[WHAT YOU SHOULD DO]:
Go through the entries, filter for the word "agent", and copy every line that has it.

** Opening TASK INPUTS block **

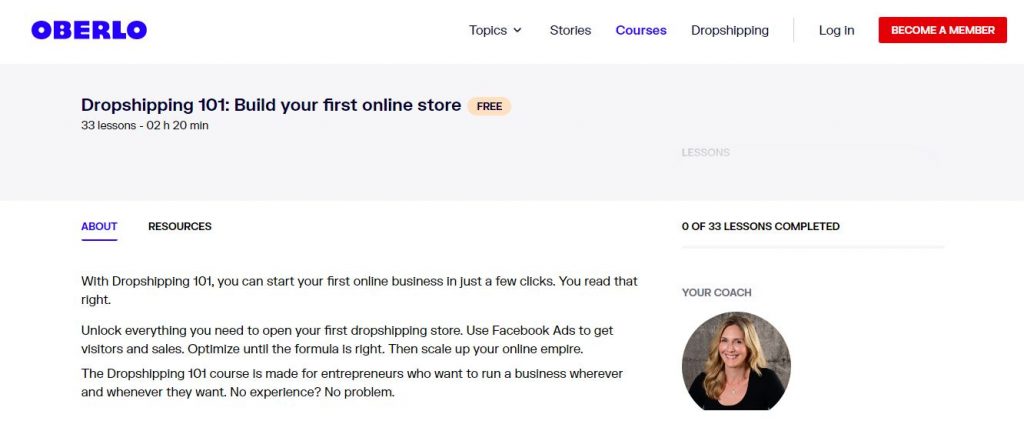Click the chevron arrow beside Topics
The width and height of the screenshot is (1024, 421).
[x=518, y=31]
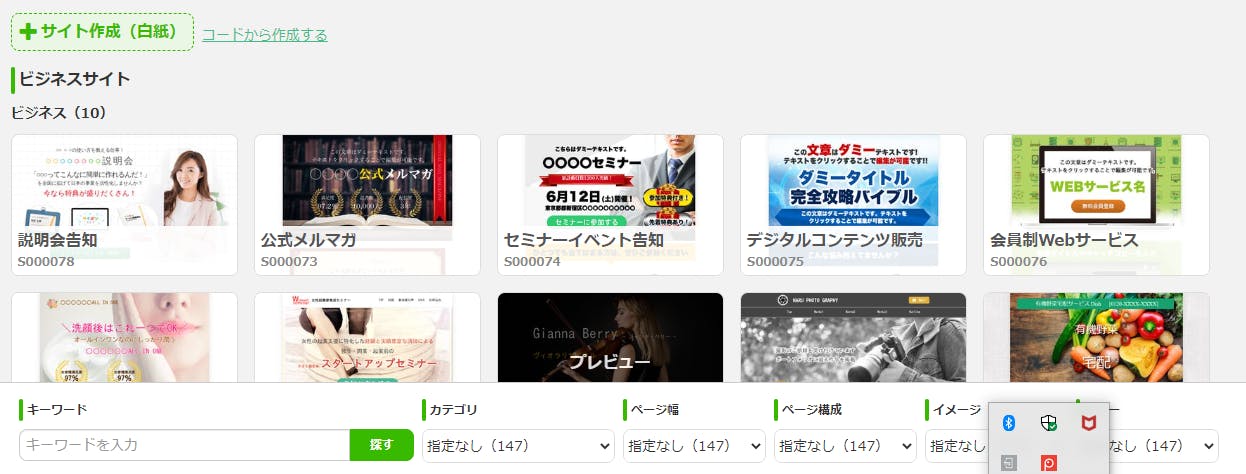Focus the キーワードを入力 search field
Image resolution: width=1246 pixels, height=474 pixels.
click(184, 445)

** Closing TASK INPUTS block **
** Opening TASK INPUTS block **

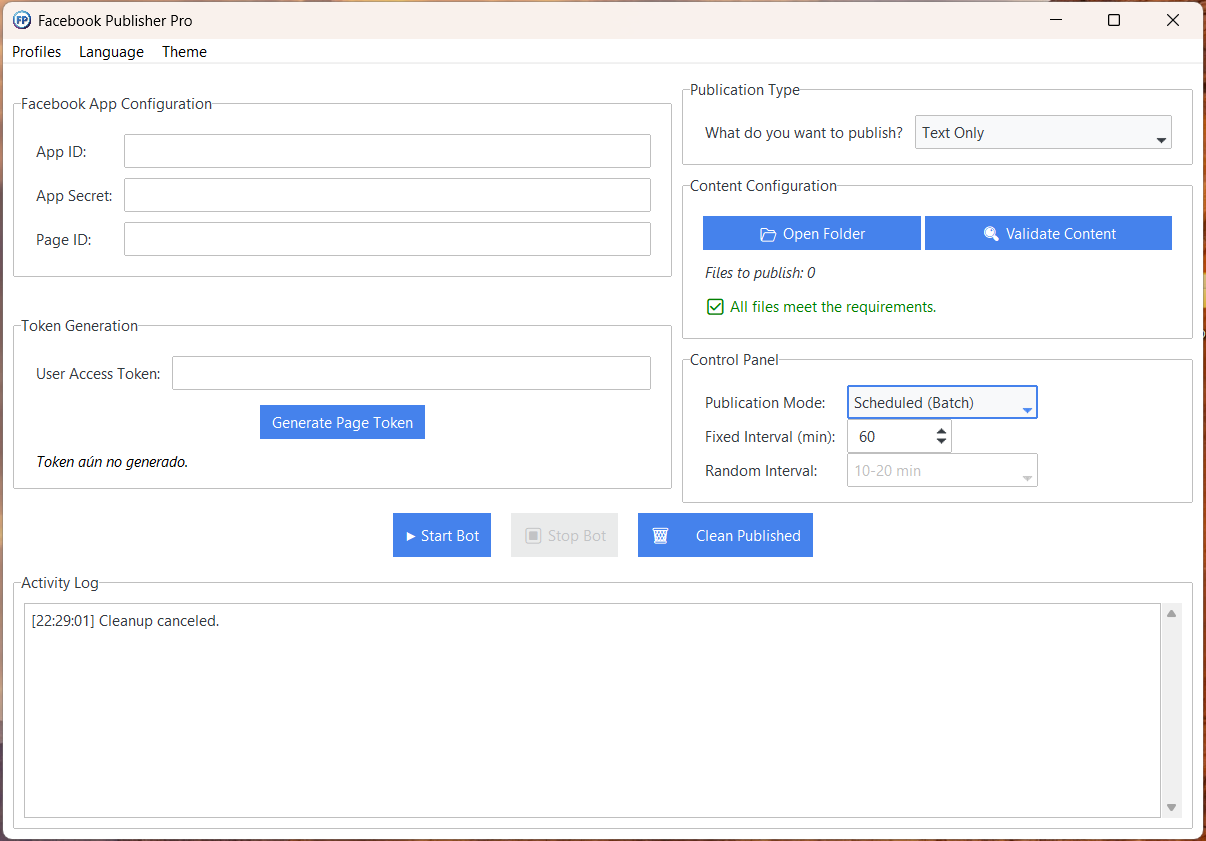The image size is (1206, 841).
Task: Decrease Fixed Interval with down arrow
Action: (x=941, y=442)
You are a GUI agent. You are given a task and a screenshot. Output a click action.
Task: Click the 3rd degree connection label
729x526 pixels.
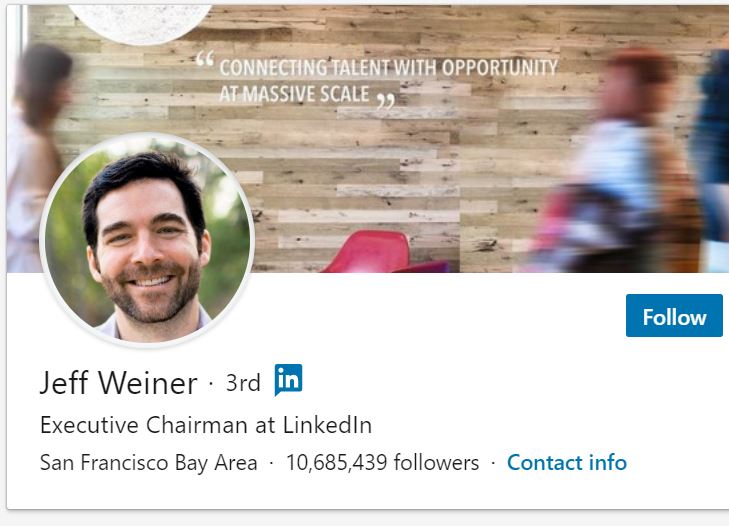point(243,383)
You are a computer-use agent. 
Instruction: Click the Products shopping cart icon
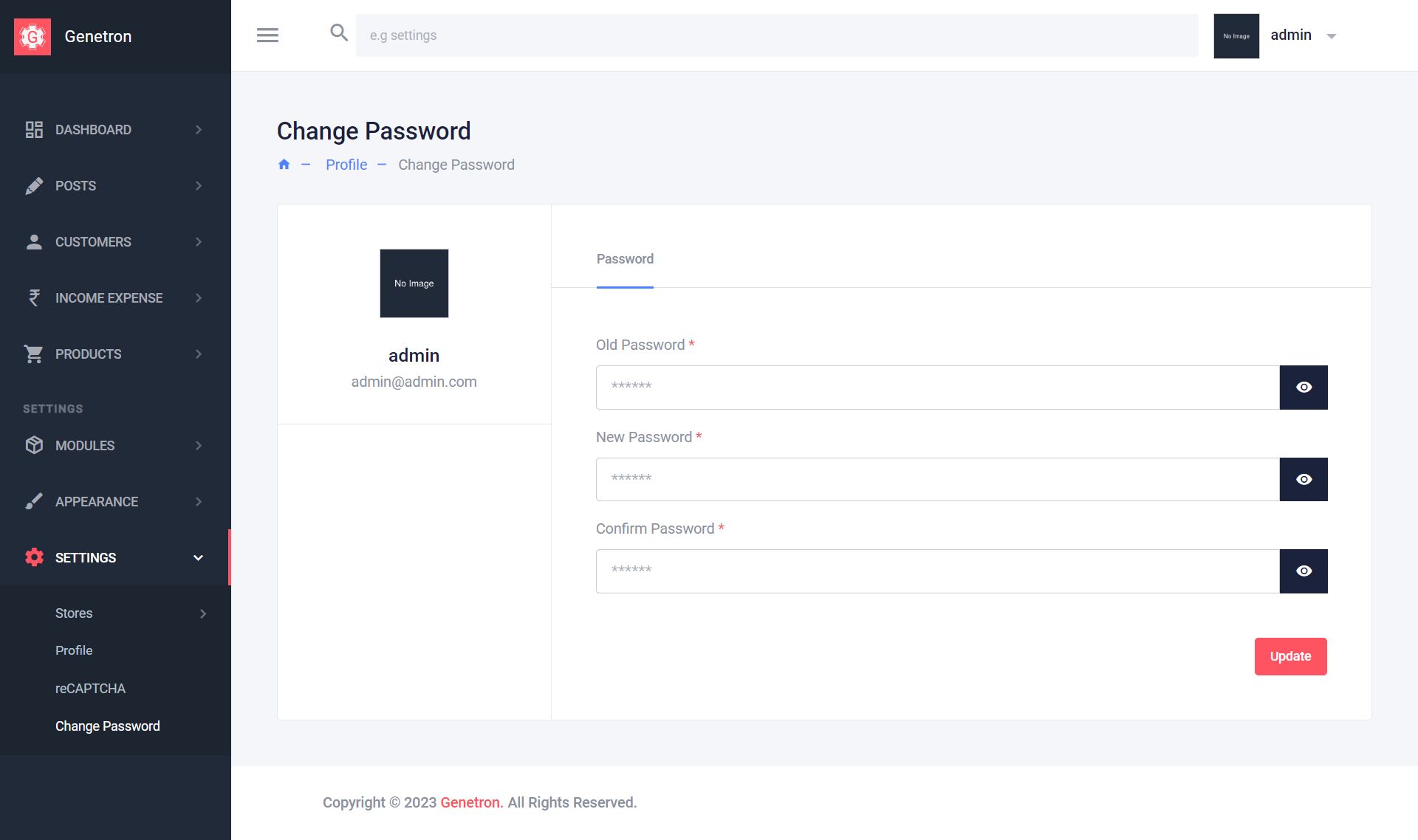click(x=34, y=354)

** Closing TASK INPUTS block **

[RESULT OF THE EXERCISE]:
You are a GUI agent. You are given a task and a screenshot. Output a click action.
You are a computer-use agent. 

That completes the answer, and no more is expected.